→ **Texte à lire**
Cette prise en compte de la dimension mimétique des représentations verbales est illustrée en particulier dans la discussion platonicienne concernant les formes mixtes. Lorsque le poète recourt aux artifices de la description vivante et des dialogues directs, il cherche à offrir une représentation plus mimétique de l’histoire, de sorte que son tissu de mots se transforme en une sorte de théâtre mental ou de scène imaginaire. On retrouve ainsi dans l’opposition entre narration mimétique et narration simple un ancêtre des catégories esthétiques modernes du showing et du telling popularisées par Henry James, lesquelles renvoient à des styles narratifs qui se distinguent en fonction de leur degré de mimétisme. Aujourd’hui, les approches transmédiales nous inviteraient plutôt à rattacher à la narration « mixte » des dispositifs mélangeant une narration verbale avec la monstration de la scène racontée, comme cela arrive, en bande dessinée ou au cinéma, quand la représentation des personnages et de leurs dialogues cohabite avec un récitatif porté par un cartouche ou une voix over.

Hiérarchisation des modalités narratives

La discussion antique sur les formes narratives inclut non seulement une réflexion sur les différentes modalités médiatique par lesquelles les formes narratives peuvent s’incarner, mais également une réflexion sur les effets potentiels des récits sur l’auditoire, que ce soit dans une perspective éducative, curative, morale ou politique.

La réflexion d’Aristote sur la dimension anthropologique de la mimesis apparaît particulièrement féconde pour envisager la question de l’émergence des compétences narratives. Sur ce point, si l’on a longtemps cru que les compétences narratives dérivaient de l’apparition du langage, les théories évolutionnistes les plus récentes proposent plutôt un scénario inverse, à savoir que les capacités imaginatives précéderaient le verbe et en conditionneraient la forme et les usages, notamment narratifs. Aristote avait donc probablement raison de considérer que l’homme est un animal pour lequel l’imitation est naturelle et d’ajouter que cette capacité imitative a constitué un socle pour les apprentissages sociaux, pour l’apparition des arts et pour la capacité à (se) raconter des histoires.

→ **Enregistrements fournis**
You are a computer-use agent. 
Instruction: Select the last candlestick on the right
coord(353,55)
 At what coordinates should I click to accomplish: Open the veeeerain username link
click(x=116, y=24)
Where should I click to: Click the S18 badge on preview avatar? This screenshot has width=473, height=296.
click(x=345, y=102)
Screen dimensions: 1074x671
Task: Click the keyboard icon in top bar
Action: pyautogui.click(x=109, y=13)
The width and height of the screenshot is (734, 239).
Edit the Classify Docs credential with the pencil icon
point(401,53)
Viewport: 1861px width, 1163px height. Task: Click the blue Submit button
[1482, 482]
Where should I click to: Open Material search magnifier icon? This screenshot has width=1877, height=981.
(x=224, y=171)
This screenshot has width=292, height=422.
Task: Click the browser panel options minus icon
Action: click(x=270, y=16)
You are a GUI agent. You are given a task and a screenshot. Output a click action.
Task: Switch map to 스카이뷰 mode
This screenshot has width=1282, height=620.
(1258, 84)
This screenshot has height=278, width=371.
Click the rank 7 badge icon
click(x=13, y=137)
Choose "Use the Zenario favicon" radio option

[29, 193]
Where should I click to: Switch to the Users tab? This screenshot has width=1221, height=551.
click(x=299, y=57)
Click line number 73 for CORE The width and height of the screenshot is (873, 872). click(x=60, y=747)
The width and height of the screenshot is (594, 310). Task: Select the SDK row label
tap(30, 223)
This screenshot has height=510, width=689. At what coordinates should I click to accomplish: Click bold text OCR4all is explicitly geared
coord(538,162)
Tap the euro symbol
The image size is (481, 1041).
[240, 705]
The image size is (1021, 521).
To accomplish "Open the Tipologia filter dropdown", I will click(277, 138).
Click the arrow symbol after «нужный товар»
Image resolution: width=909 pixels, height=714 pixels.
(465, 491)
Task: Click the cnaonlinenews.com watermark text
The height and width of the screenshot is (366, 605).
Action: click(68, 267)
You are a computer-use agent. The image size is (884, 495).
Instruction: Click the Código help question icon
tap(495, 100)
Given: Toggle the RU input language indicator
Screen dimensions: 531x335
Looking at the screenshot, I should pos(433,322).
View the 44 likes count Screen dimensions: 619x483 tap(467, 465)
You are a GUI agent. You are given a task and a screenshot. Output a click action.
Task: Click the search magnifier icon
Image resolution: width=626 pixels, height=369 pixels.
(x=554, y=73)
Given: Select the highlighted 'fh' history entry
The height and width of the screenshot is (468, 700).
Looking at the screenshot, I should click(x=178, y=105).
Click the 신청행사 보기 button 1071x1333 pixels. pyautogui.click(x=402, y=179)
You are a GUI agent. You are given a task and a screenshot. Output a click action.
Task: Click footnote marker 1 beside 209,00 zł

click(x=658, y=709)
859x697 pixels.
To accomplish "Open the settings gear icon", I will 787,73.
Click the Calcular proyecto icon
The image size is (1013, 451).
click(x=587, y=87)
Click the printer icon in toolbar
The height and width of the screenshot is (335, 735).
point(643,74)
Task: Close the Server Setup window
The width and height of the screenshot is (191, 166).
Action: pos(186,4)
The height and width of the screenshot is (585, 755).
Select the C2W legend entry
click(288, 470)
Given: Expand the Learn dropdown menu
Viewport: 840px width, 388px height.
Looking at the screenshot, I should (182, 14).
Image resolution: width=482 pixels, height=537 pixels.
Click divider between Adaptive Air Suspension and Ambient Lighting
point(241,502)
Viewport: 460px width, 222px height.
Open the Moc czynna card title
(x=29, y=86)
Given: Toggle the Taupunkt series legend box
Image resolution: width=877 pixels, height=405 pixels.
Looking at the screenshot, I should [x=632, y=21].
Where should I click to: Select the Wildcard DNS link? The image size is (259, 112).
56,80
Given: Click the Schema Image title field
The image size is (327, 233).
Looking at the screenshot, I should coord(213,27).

→ **Consignes**
(1) Dans le texte à lire, relevez les perspectives dans lesquelles la discussion antique envisage les effets des récits sur l’auditoire.
(2) Mettez sous forme de liste JSON de chaînes la partie des enregistrements qui s’ouvre sur leur première ligne et se termine par la ligne contenant "Action: pyautogui.click(x=109, y=13)", incluse, avec une chaîne par ligne et sans les lignes vides.

→ **Réponses**
(1) éducative, curative, morale, politique

(2)
[
  "You are a computer-use agent. ",
  "Instruction: Select the last candlestick on the right",
  "coord(353,55)",
  " At what coordinates should I click to accomplish: Open the veeeerain username link",
  "click(x=116, y=24)",
  "Where should I click to: Click the S18 badge on preview avatar? This screenshot has width=473, height=296.",
  "click(x=345, y=102)",
  "Screen dimensions: 1074x671",
  "Task: Click the keyboard icon in top bar",
  "Action: pyautogui.click(x=109, y=13)"
]